Cortex XDR Pro Administrator Guide

Product
Cortex XDR
License
Pro
Creation date
2024-07-16
Last date published
2024-11-07
Category
Administrator Guide
Retire_Doc
Retiring
Link_to_new_Doc
/r/Cortex-XDR/Cortex-XDR-Documentation
Abstract

To extend visibility, Cortex XDR can receive Syslog from additional vendors that use CEF or LEEF formatted over Syslog (TLS not supported).

Notice

Ingesting logs and data requires a Cortex XDR Pro per GB license.

Cortex XDR can receive Syslog from a variety of supported vendors (see External Data Ingestion Vendor Support). In addition, Cortex XDR can receive Syslog from additional vendors that use CEF, LEEF, CISCO, CORELIGHT, or RAW formatted over Syslog.
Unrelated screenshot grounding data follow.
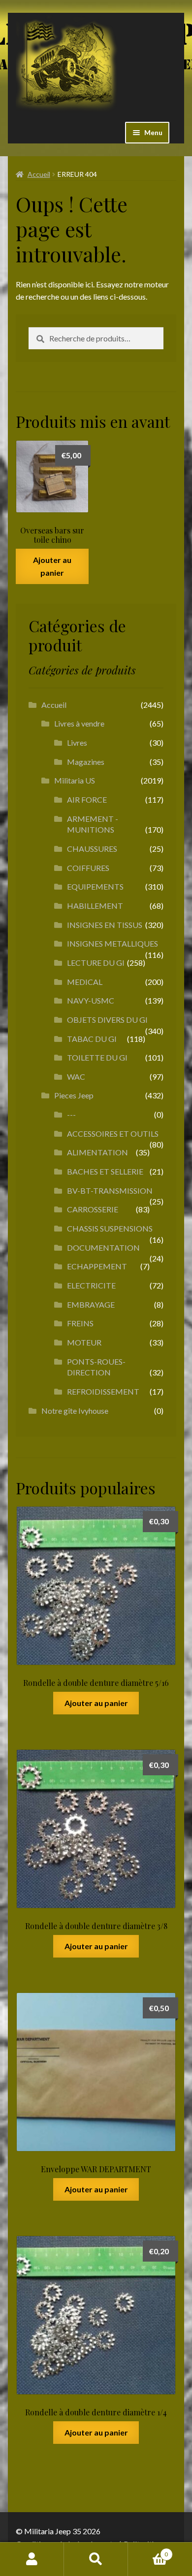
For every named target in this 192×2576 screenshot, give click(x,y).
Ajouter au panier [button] (52, 566)
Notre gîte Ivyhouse (74, 1410)
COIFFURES (88, 867)
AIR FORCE (87, 799)
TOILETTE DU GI (97, 1057)
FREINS (80, 1323)
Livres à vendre (79, 723)
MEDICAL (84, 981)
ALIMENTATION (97, 1152)
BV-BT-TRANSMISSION (110, 1190)
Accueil (39, 174)
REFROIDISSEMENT (103, 1391)
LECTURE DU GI (96, 962)
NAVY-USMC (90, 1000)
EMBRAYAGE (91, 1304)
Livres (77, 742)
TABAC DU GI (92, 1038)
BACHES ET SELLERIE (105, 1171)
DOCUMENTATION (103, 1247)
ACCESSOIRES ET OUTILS (113, 1133)
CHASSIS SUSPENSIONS (110, 1228)
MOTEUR (84, 1342)
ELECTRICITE (91, 1285)
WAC (76, 1076)
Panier (148, 2551)
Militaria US (74, 780)
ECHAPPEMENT (97, 1266)
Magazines (85, 761)
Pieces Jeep (74, 1095)
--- (71, 1114)
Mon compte (32, 2559)
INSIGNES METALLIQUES (112, 943)
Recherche (96, 2559)
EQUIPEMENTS (95, 886)
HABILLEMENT (95, 905)
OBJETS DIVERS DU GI (107, 1019)
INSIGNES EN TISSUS (104, 924)
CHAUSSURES (92, 848)
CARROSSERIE (92, 1209)
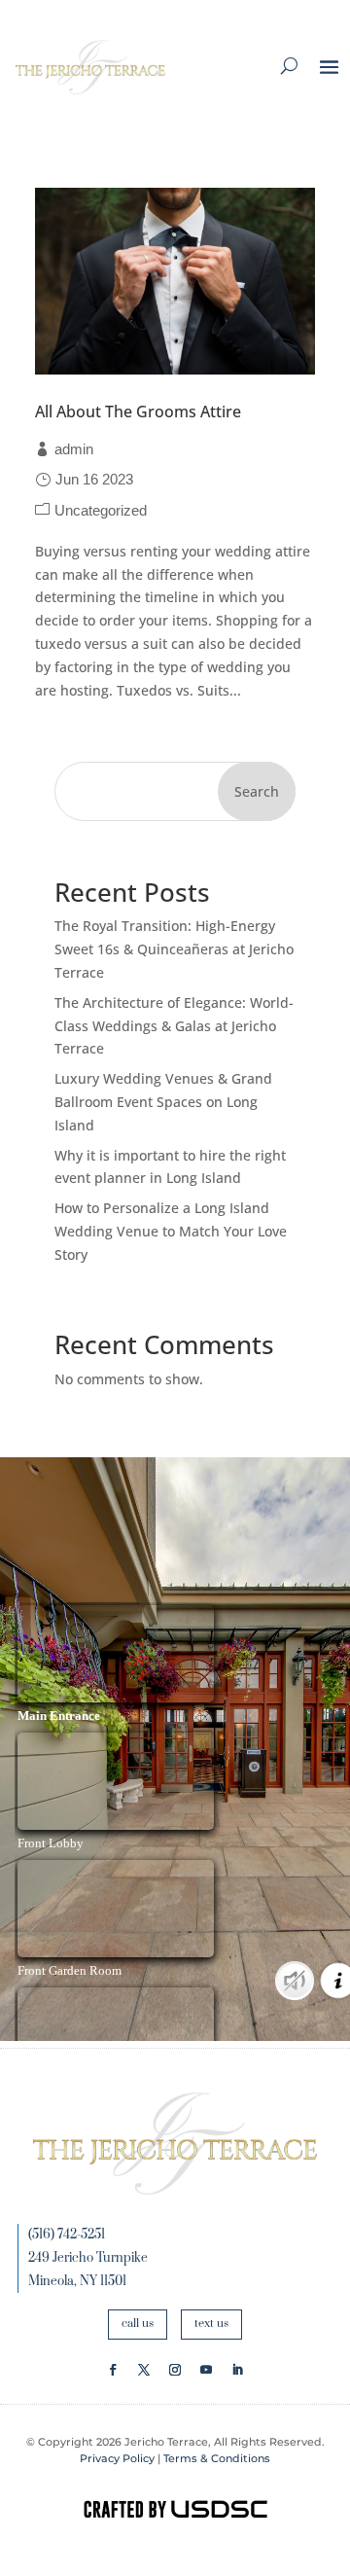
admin (73, 449)
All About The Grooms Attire (138, 411)
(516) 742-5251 (66, 2234)
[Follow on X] (144, 2369)
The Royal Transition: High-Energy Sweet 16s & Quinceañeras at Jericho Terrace (174, 949)
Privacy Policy (117, 2458)
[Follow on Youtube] (206, 2369)
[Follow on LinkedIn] (237, 2369)
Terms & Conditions (216, 2458)
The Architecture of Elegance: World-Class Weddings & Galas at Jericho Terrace (174, 1025)
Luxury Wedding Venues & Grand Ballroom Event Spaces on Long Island (163, 1101)
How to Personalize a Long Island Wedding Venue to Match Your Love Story (170, 1231)
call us (138, 2323)
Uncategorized (100, 510)
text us (211, 2323)
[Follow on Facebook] (112, 2369)
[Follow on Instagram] (175, 2369)
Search (256, 791)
After Cortex XDR begins receiving logs from the third-party source, Cortex XDR automatically parses the logs in CEF, LEEF, CISCO, CORELIGHT, or RAW format and creates a dataset with the name <vendor>_<product>_raw. You can then use XQL Search queries to view logs and create new IOC, BIOC, and Correlation Rules.

To receive Syslog from an external source:

  1. Set up your Syslog receiver to forward logs.

  2. Activate the Syslog Collector applet on a Broker VM within your network.

  3. Use the XQL Search to search your logs.